→ Work to be completed
Can you reproduce, word for word, the stretch of records below from the line containing "at (288, 990)." through the line containing "center [559, 180]."?

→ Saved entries
=== Section Start ===

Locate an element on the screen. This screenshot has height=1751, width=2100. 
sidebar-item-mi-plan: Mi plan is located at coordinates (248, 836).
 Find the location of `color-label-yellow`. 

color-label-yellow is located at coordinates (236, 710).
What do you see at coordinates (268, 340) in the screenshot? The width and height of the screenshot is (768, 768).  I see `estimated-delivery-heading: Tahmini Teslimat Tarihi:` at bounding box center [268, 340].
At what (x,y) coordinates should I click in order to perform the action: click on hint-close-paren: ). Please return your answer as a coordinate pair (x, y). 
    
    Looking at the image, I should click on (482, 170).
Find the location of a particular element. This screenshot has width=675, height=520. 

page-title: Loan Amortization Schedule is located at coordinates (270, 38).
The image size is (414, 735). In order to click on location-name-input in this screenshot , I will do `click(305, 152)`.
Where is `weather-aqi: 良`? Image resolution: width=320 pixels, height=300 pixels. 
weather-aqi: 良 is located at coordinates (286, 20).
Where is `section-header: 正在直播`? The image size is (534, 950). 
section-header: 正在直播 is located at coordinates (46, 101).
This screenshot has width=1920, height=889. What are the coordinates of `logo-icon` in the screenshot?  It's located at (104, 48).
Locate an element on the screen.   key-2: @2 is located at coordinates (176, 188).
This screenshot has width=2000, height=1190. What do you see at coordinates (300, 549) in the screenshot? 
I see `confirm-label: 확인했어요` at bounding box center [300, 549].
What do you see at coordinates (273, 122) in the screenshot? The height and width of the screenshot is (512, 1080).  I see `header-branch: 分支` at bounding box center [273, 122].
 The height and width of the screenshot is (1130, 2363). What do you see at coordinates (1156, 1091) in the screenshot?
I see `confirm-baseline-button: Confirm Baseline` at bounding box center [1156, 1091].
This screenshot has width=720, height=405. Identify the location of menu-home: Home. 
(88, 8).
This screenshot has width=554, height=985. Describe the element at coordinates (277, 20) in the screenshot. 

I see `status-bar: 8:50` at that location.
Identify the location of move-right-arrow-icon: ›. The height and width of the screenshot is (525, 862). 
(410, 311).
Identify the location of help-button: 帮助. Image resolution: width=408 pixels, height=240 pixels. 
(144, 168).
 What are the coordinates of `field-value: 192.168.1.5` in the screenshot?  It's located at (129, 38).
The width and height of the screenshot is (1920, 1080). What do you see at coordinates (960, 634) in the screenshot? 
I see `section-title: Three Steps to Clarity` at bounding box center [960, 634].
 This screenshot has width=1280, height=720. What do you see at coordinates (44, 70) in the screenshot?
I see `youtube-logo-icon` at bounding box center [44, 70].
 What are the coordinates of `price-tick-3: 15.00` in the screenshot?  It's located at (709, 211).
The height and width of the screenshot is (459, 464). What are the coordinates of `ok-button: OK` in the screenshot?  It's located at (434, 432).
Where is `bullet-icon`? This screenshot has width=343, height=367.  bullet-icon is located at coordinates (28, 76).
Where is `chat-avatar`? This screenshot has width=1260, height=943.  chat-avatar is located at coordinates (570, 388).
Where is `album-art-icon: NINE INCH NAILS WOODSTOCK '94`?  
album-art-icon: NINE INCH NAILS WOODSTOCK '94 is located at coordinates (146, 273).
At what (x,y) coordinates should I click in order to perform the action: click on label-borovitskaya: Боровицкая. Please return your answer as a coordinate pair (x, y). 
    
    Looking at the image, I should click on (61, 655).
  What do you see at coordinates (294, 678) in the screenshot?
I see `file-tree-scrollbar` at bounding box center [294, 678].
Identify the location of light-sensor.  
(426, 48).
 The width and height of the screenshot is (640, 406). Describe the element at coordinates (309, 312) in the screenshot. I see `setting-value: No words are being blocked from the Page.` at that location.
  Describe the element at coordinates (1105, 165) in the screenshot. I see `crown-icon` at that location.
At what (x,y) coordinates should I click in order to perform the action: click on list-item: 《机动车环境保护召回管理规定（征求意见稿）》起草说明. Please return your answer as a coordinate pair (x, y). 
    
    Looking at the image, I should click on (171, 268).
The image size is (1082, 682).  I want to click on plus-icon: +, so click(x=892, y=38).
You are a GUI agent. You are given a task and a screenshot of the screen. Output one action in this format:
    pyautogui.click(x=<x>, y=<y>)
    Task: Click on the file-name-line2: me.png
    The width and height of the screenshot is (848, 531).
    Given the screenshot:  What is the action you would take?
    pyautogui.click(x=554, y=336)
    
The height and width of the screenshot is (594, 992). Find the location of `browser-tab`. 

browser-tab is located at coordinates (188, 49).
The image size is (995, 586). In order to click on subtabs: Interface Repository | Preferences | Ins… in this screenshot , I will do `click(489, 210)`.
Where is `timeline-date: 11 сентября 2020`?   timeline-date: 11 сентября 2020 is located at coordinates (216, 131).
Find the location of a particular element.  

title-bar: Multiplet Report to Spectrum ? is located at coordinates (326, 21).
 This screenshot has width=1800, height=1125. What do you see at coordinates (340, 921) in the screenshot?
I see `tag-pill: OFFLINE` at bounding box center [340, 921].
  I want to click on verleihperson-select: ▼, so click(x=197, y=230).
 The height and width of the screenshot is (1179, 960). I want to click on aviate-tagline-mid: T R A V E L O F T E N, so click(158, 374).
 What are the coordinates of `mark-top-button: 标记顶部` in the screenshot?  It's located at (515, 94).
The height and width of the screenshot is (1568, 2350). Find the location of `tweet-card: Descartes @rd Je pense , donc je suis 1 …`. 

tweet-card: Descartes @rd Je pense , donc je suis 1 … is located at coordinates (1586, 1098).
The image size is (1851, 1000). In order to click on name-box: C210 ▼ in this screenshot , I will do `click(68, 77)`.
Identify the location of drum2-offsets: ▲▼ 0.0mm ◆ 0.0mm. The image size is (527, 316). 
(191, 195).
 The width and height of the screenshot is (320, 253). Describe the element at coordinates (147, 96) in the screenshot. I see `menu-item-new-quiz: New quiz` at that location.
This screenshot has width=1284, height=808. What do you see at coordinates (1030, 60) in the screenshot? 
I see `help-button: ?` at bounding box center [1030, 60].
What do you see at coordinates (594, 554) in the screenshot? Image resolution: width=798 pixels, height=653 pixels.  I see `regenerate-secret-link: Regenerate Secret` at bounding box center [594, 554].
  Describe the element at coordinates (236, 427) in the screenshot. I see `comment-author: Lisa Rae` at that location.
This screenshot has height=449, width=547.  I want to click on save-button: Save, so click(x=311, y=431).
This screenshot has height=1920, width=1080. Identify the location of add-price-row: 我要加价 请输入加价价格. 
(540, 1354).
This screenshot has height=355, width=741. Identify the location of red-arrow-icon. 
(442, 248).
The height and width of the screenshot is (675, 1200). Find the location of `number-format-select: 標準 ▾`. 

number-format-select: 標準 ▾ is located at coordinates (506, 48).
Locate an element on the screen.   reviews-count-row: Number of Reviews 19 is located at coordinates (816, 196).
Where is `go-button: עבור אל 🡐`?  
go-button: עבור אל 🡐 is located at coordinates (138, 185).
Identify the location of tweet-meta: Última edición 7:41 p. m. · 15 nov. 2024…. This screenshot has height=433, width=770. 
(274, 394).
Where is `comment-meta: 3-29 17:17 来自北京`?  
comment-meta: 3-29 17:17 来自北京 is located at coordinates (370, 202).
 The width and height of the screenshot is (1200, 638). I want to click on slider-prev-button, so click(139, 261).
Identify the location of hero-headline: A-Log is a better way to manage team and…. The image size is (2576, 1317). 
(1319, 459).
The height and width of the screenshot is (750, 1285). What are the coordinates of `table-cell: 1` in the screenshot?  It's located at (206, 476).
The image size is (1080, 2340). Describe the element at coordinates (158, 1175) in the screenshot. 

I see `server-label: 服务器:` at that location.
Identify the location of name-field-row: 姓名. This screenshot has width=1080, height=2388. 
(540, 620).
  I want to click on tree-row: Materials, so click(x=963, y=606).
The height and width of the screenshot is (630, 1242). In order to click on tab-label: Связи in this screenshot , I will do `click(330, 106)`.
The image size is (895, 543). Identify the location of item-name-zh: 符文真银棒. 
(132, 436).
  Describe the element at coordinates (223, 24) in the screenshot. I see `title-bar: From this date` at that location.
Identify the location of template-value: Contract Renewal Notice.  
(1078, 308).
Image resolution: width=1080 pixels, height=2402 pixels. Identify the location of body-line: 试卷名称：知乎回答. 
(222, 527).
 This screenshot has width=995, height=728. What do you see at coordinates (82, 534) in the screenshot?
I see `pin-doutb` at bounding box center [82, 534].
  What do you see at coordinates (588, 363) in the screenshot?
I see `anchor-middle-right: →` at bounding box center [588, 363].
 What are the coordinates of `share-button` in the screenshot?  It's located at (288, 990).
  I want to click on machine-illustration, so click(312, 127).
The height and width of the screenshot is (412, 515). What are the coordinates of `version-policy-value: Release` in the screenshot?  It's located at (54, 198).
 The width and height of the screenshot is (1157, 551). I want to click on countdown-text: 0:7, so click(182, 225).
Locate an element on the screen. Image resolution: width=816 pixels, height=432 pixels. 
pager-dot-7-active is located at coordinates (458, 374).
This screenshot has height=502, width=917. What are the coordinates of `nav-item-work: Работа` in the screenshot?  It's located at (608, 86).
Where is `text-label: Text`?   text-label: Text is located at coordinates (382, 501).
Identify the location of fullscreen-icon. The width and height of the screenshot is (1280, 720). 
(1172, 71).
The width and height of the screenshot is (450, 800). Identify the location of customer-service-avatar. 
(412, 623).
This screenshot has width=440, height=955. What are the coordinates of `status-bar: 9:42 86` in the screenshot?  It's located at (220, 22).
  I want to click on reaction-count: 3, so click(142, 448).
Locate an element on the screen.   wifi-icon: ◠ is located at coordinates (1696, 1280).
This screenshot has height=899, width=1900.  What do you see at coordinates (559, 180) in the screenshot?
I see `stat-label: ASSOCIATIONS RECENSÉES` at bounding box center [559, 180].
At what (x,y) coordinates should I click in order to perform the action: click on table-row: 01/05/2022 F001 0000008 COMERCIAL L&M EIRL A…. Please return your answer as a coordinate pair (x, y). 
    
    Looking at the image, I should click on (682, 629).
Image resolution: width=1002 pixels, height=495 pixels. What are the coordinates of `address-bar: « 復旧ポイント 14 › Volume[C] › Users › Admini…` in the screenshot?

=== Section End ===

→ Answer space
 What are the coordinates of `share-button` in the screenshot?  It's located at (288, 990).
  I want to click on machine-illustration, so click(312, 127).
The height and width of the screenshot is (412, 515). What are the coordinates of `version-policy-value: Release` in the screenshot?  It's located at (54, 198).
 The width and height of the screenshot is (1157, 551). I want to click on countdown-text: 0:7, so click(182, 225).
Locate an element on the screen. Image resolution: width=816 pixels, height=432 pixels. 
pager-dot-7-active is located at coordinates (458, 374).
This screenshot has height=502, width=917. What are the coordinates of `nav-item-work: Работа` in the screenshot?  It's located at (608, 86).
Where is `text-label: Text`?   text-label: Text is located at coordinates (382, 501).
Identify the location of fullscreen-icon. The width and height of the screenshot is (1280, 720). 
(1172, 71).
The width and height of the screenshot is (450, 800). Identify the location of customer-service-avatar. 
(412, 623).
This screenshot has width=440, height=955. What are the coordinates of `status-bar: 9:42 86` in the screenshot?  It's located at (220, 22).
  I want to click on reaction-count: 3, so click(142, 448).
Locate an element on the screen.   wifi-icon: ◠ is located at coordinates (1696, 1280).
This screenshot has height=899, width=1900.  What do you see at coordinates (559, 180) in the screenshot?
I see `stat-label: ASSOCIATIONS RECENSÉES` at bounding box center [559, 180].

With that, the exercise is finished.